Identification of a novel epitope conserved among influenza A viruses

2023 Fiscal Year Final Research Report

• Project/Area Number: 21K07038
• Research Category: Grant-in-Aid for Scientific Research (C)
• Allocation Type: Multi-year Fund
• Section: 一般
• Review Section: Basic Section 49060:Virology-related
• Research Institution: National Center for Global Health and Medicine
• Principal Investigator: Yamayoshi Seiya 国立研究開発法人国立国際医療研究センター, 研究所, 部長 (50529534)
• Project Period (FY): 2021-04-01 – 2024-03-31
• Keywords: インフルエンザ / HA蛋白質 / モノクローナル抗体

Outline of Final Research Achievements

To enhance our understanding of the epitopes recognized by heterosubtypic mAbs, we attempted to identify cross-reactive human mAbs from a panel of mAbs that were previously reported to be specific for H3-HA. We clarified the cross-reactivity of seventy-five mAbs by ELISA and found that clone 4F02 was broadly reactive against all 18 HA subtypes of influenza A viruses. 4F02 neutralized several H3N2 viruses in vitro, showed weak hemagglutination inhibitory activity, inhibited HA-mediated fusion activity, activated the Fc receptor-mediated signaling pathway in effector cells, and protected mice against lethal challenge infection with H1N1pdm09, H3N2, H5N1, and H7N9 viruses.

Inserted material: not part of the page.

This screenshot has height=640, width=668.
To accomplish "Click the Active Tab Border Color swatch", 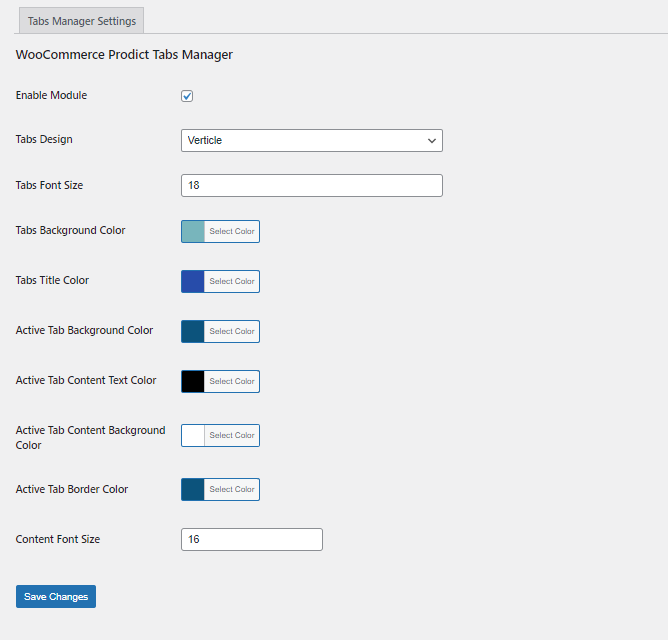I will [193, 489].
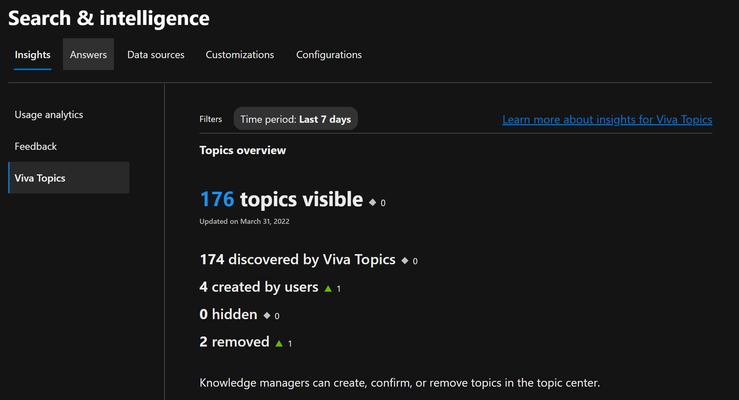
Task: Click the diamond icon next to discovered topics
Action: pyautogui.click(x=404, y=261)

Cryo-EM analysis revealed that 4F02 targeted the base of the HA head. Its epitope consisted of amino acid residues within the antigenic sites C, D, and E, spanning between the HA head and stem. This finding provides novel insight into the development of a universal influenza vaccine.

Free Research Field

ウイルス学

Academic Significance and Societal Importance of the Research Achievements

全ての亜型のA型インフルエンザウイルスのHA蛋白質を認識するヒトモノクローナル抗体である4F02のエピトープを同定したことにより、HA蛋白質に存在する亜型間で高度に保存されたエピトープを明らかにすることが出来ました。このような保存性の高いエピトープに対する抗体を効率的に誘導するワクチンをデザインすることが出来れば、一つの亜型のインフルエンザウイルスのみならず、様々な亜型のインフルエンザウイルスに対して有効なユニバーサルインフルエンザワクチンとなる可能性があります。